Into the street the Piper stept,
Smiling first a little smile,
As if he knew what magic slept
In his quiet pipe the while;
Then, like a musical adept,
To blow the pipe his lips he wrinkled,
And green and blue his sharp eyes twinkled,
Like a candle-flame where salt is sprinkled;
And ere three shrill notes the pipe uttered,
You heard as if an army muttered;
And the muttering grew to a grumbling;
And the grumbling grew to a mighty rumbling;
And out of the houses the rats came tumbling.
Great rats, small rats, lean rats, brawny rats,
Brown rats, black rats, grey rats, tawny rats,
Grave old plodders, gay young friskers,
Fathers, mothers, uncles, cousins,
Cocking tails and pricking whiskers,
Families by tens and dozens,
Brothers, sisters, husbands, wives--
Followed the Piper for their lives.
From street to street he piped advancing,
And step for step they followed dancing,
Until they came to the river Weser
Wherein all plunged and perished!


This is an excerpt from the "Pied Piper of Hamelin". The verse version by the Victorian poet Robert Browning, copied from Storynory.

The Disciple ...

Is a student; a follower.

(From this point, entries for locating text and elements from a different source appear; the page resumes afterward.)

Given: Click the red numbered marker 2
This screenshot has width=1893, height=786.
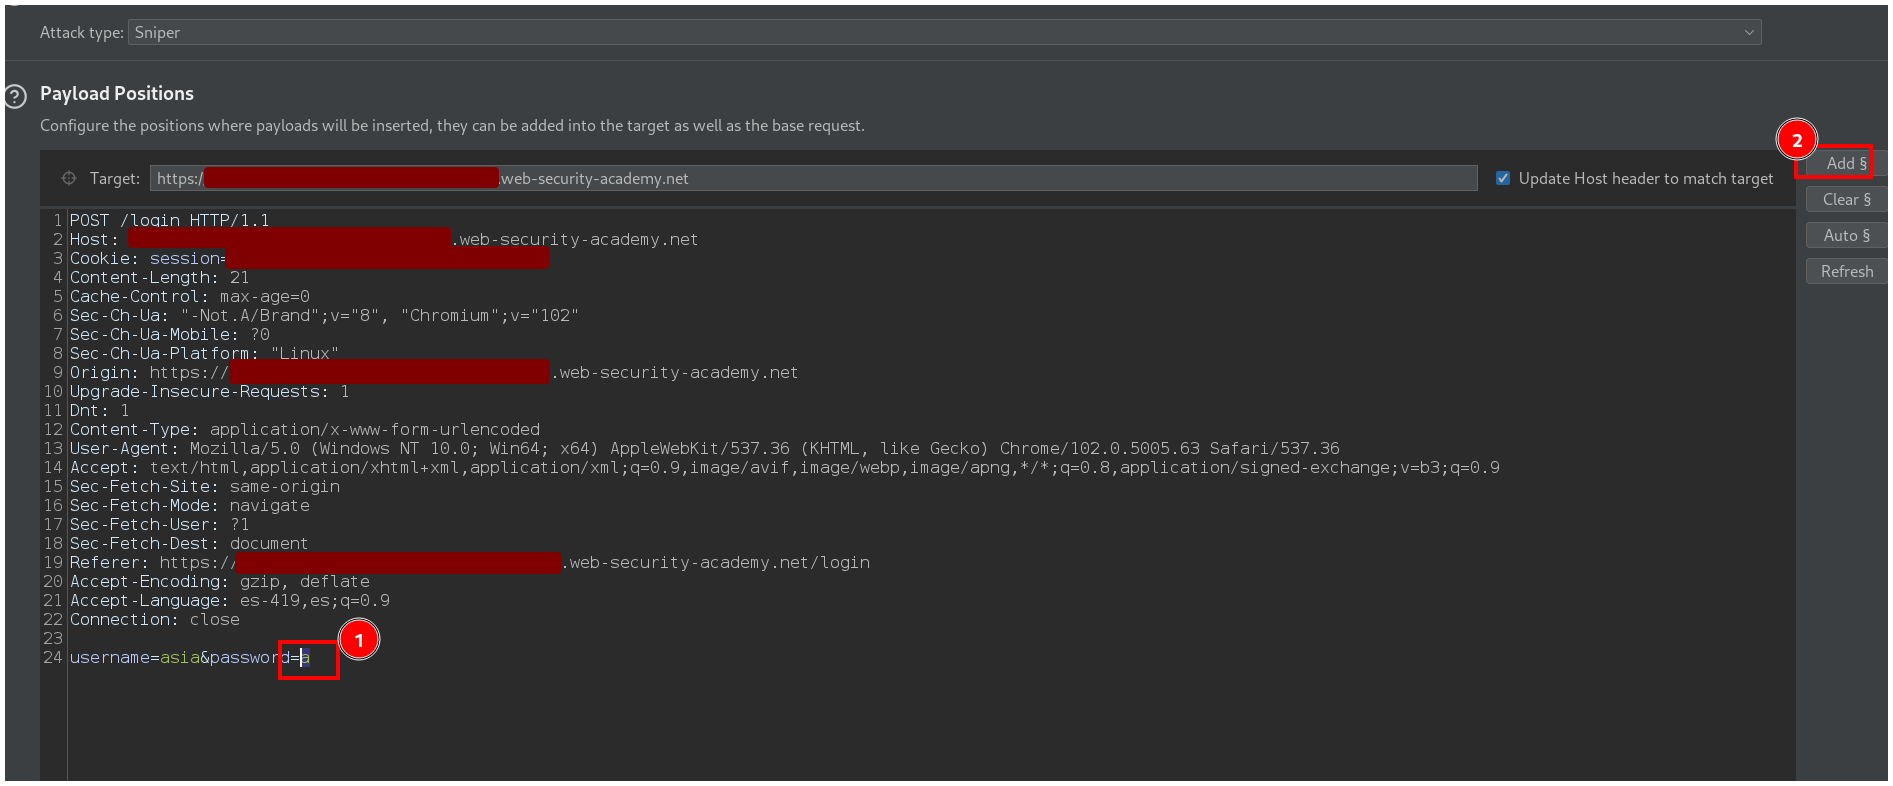Looking at the screenshot, I should (1796, 140).
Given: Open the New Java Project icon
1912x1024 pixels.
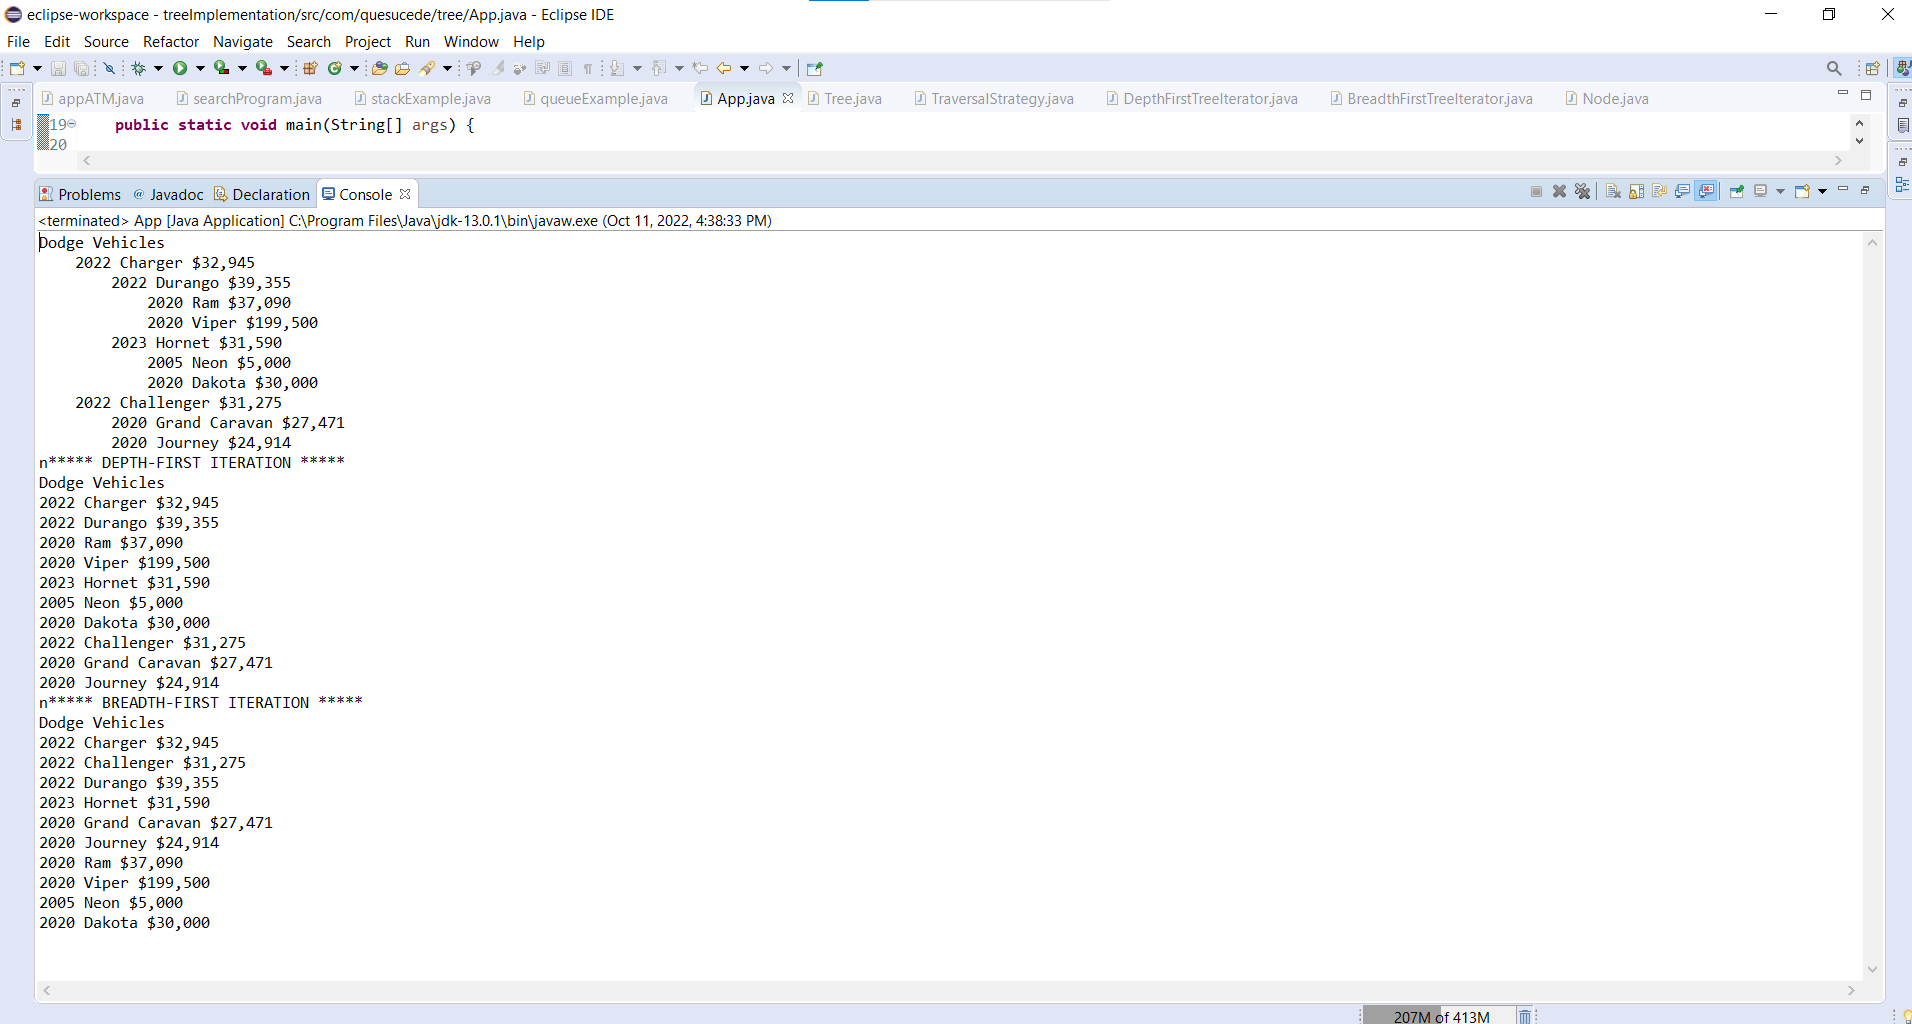Looking at the screenshot, I should (x=311, y=68).
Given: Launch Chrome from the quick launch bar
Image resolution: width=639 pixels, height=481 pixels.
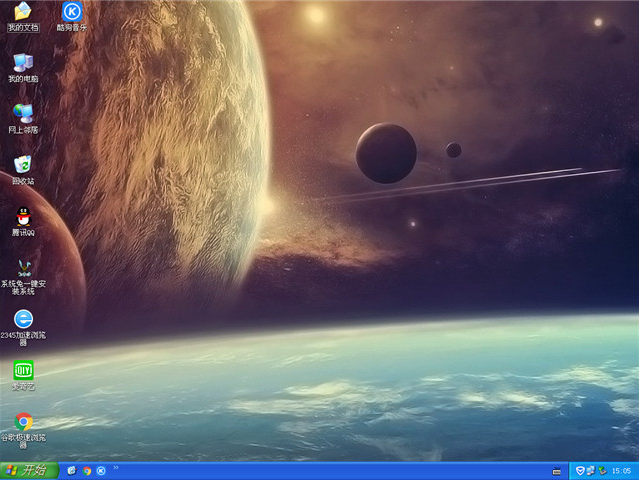Looking at the screenshot, I should (x=87, y=471).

Often, parents tell their children to be leaders not followers, but, conversely, a good leader is also a good follower. Nonetheless, we are all followers of something or someone. The danger isn't so much in the following, as it is in the 'who' or 'what' we choose to follow. What "music" seduces you? Who are you listening to? Who or What are you a disciple of?